◆ **ENTRIES SUPPLIED**:
==================================================
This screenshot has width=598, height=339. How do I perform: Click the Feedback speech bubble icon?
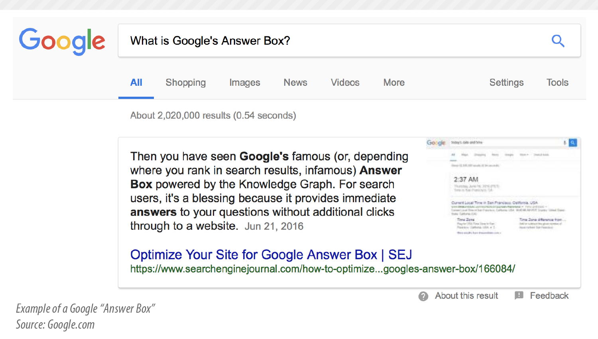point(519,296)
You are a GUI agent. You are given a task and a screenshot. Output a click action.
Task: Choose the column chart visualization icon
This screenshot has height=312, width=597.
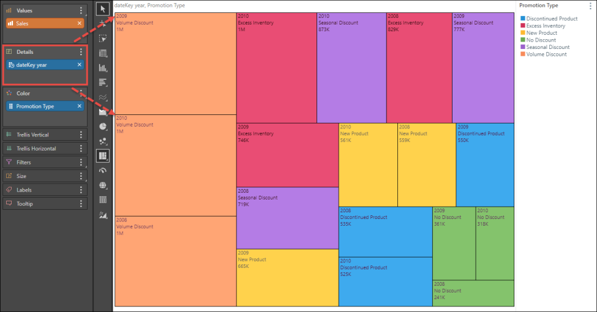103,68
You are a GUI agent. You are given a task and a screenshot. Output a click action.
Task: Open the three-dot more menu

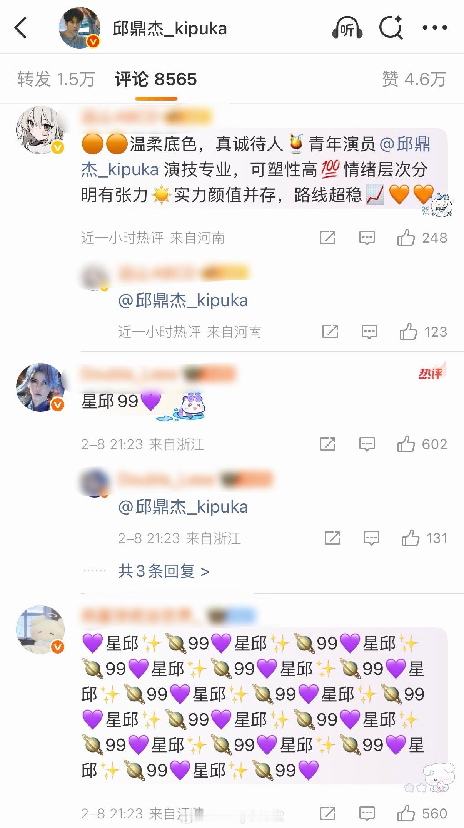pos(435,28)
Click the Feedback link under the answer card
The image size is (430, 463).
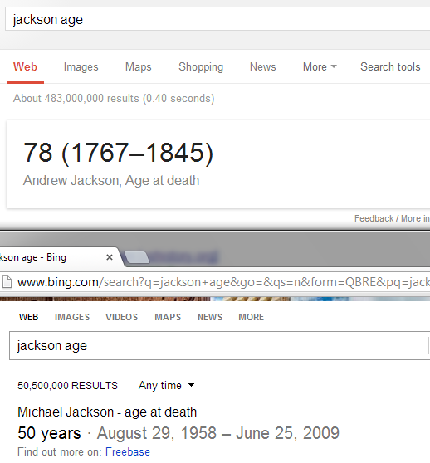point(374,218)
==================================================
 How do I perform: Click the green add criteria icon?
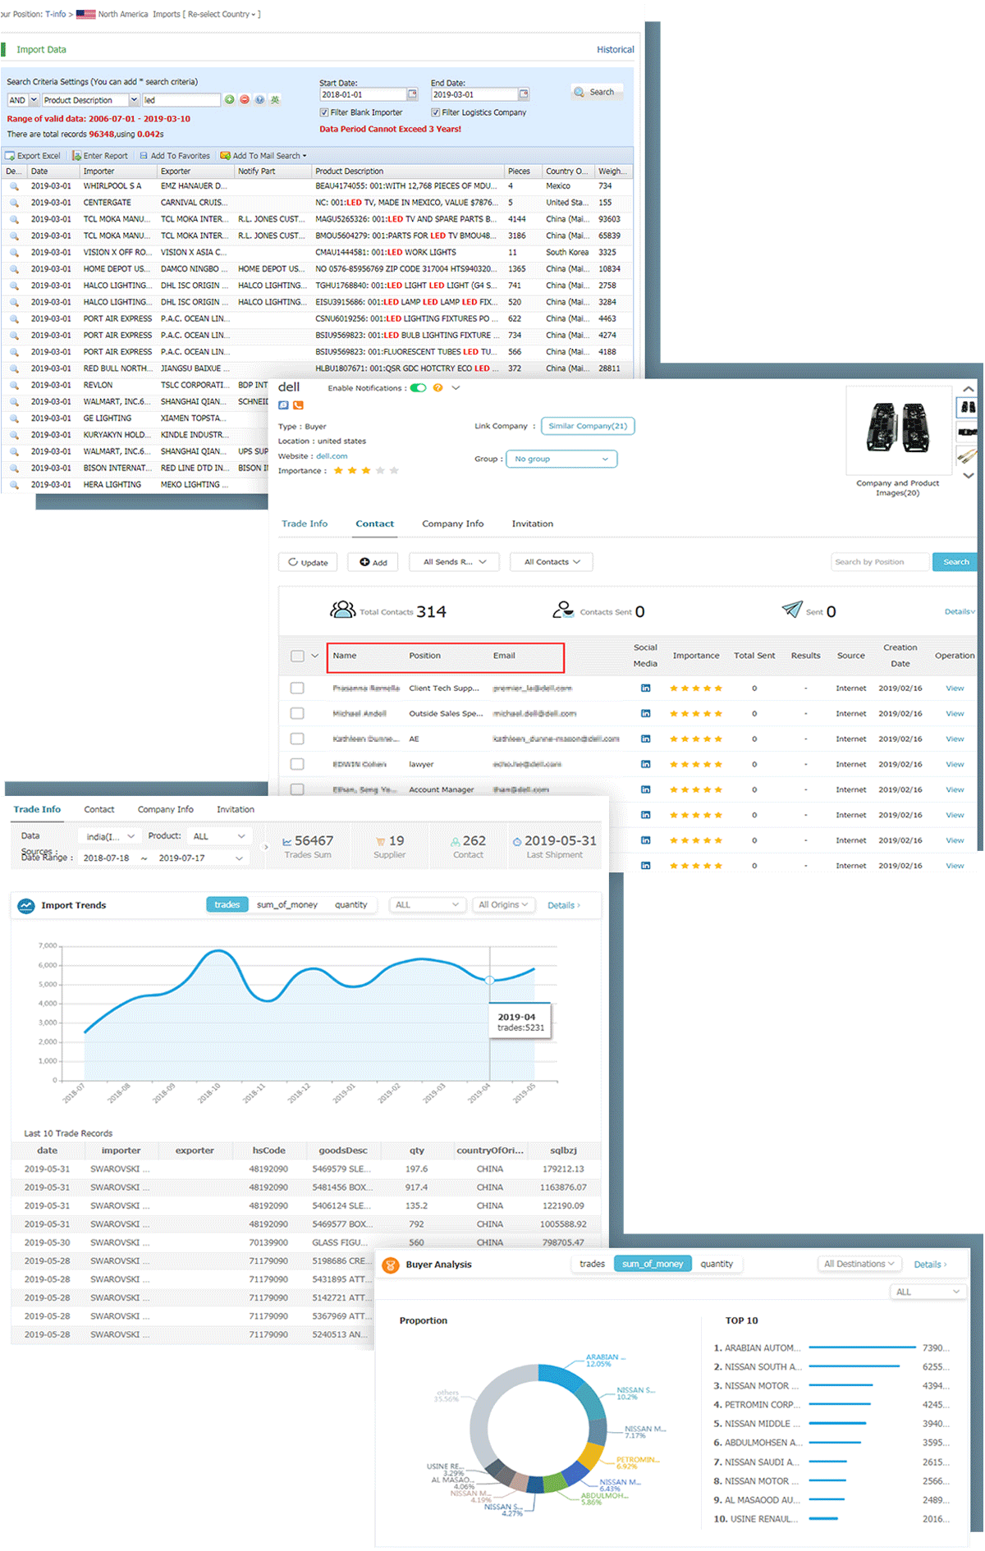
==================================================
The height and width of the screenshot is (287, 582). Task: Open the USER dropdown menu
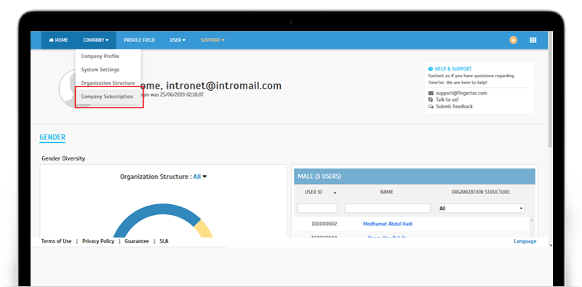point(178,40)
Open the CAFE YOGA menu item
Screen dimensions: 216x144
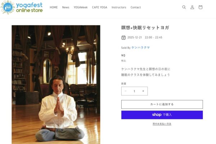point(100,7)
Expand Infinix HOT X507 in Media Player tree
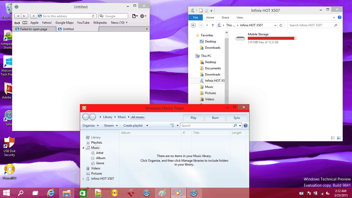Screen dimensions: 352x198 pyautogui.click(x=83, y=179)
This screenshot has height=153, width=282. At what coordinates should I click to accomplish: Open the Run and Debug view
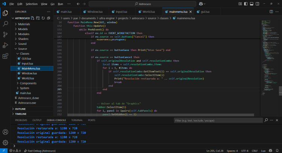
==================================================
◆ **INSTRUCTIONS FOR THE TASK**: The lines above from the line with "Expand Infinix HOT X507 in Media Player tree" through the line with "This screenshot has height=153, width=282." are to be given again word for word, with no pictures among them.

◆ **YOUR SOLUTION**:
Expand Infinix HOT X507 in Media Player tree
Screen dimensions: 352x198 pyautogui.click(x=83, y=179)
This screenshot has height=153, width=282. At what coordinates should I click to accomplish: Open the Run and Debug view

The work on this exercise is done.